According to court documents, Madoff told FBI agents that his business was nothing but a “$50 billion Ponzi scheme.” He said he had been paying investor redemptions with money from other investors. The details of exactly what Madoff did — and how he did it — are still murky. If it amounted to anywhere near $50 billion, the fraud must have been going on for many years.

And here’s the really scary part: No one caught him. Not the FBI, not the SEC, not his “independent” auditors, not any of the agencies whose job is to prevent this sort of thing. The scheme was revealed only because this week Madoff himself admitted it to some of his employees, who then went to the authorities. News reports suggest it may have been Madoff’s own sons who turned him in.

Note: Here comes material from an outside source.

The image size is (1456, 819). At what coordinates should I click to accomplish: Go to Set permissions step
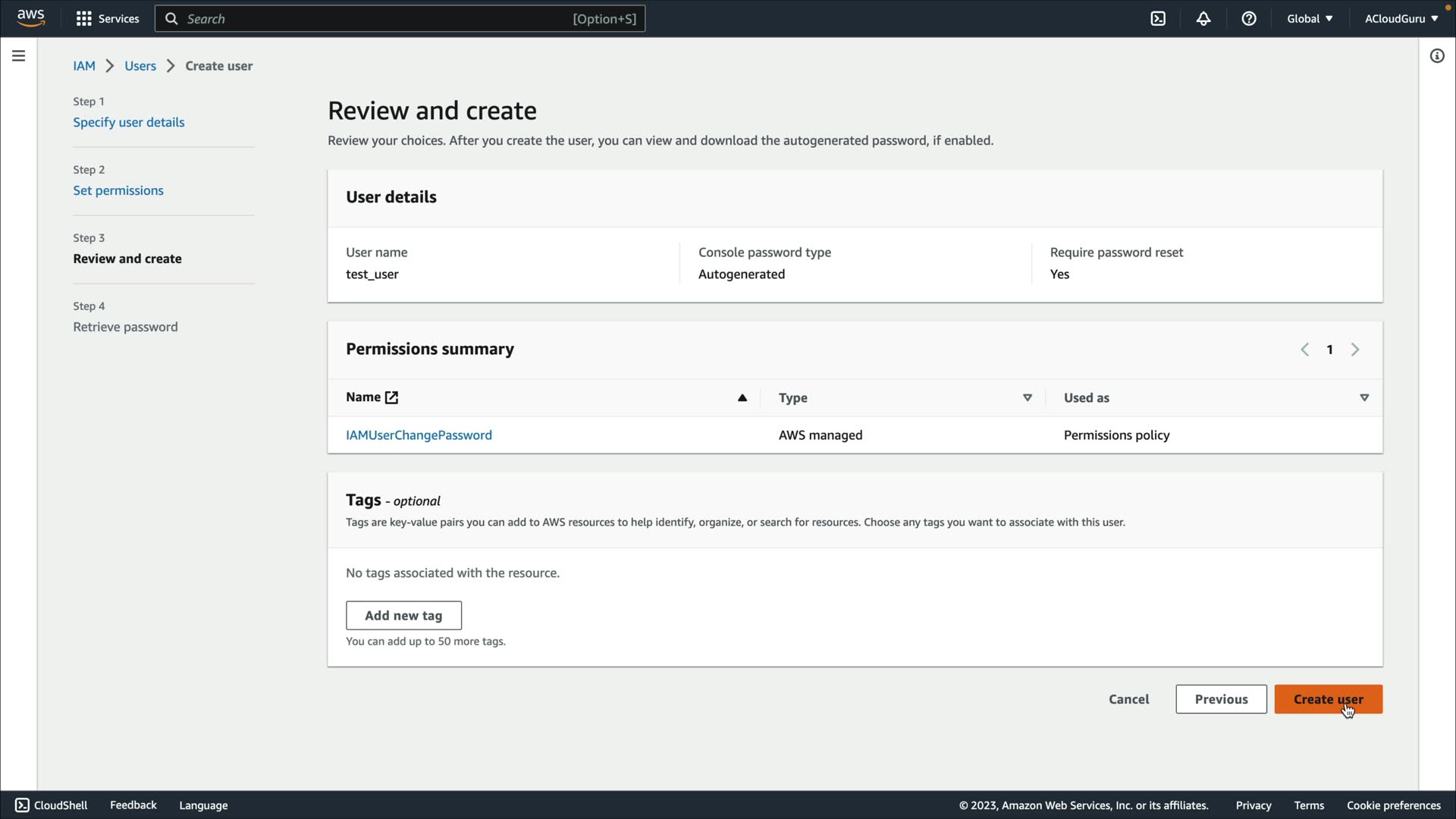coord(118,190)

This begs an important question: How many other $50 billion Ponzi schemes are out there waiting to be discovered? If Madoff can do this sort of thing and get away with it for years, I’m willing to bet he isn’t the only one.

As bad as that sounds, here’s something even scarier. Madoff’s fraud was actually quite small, as far as Ponzi schemes go. Commercial banks do the same thing every day. They pyramid depositor’s money to make loans far in excess of their own capital. They can do this and get away with it because on any given day they know only a few depositors are likely to ask for their money back. It’s called fractional reserve banking and is perfectly legal.

An even greater Ponzi scheme is run by our own government. It is called “Social Security.” Here’s how it works: cash comes in from those who are working, and goes out to those who are retired. Think there is a lockbox or trust fund containing excess revenue? Think again. Yes, the trust fund exists in theory, but it owns nothing but IOUs from the Treasury. The cash is spent immediately to fund other government programs.

Without minimizing the pain that Madoff’s victims are feeling right now, I have to conclude that he is really nothing but a small-time crook compared to the Fed, the Treasury and Congress. Unfortunately for him, his particular scheme is not authorized by law. Now he gets to pay the price.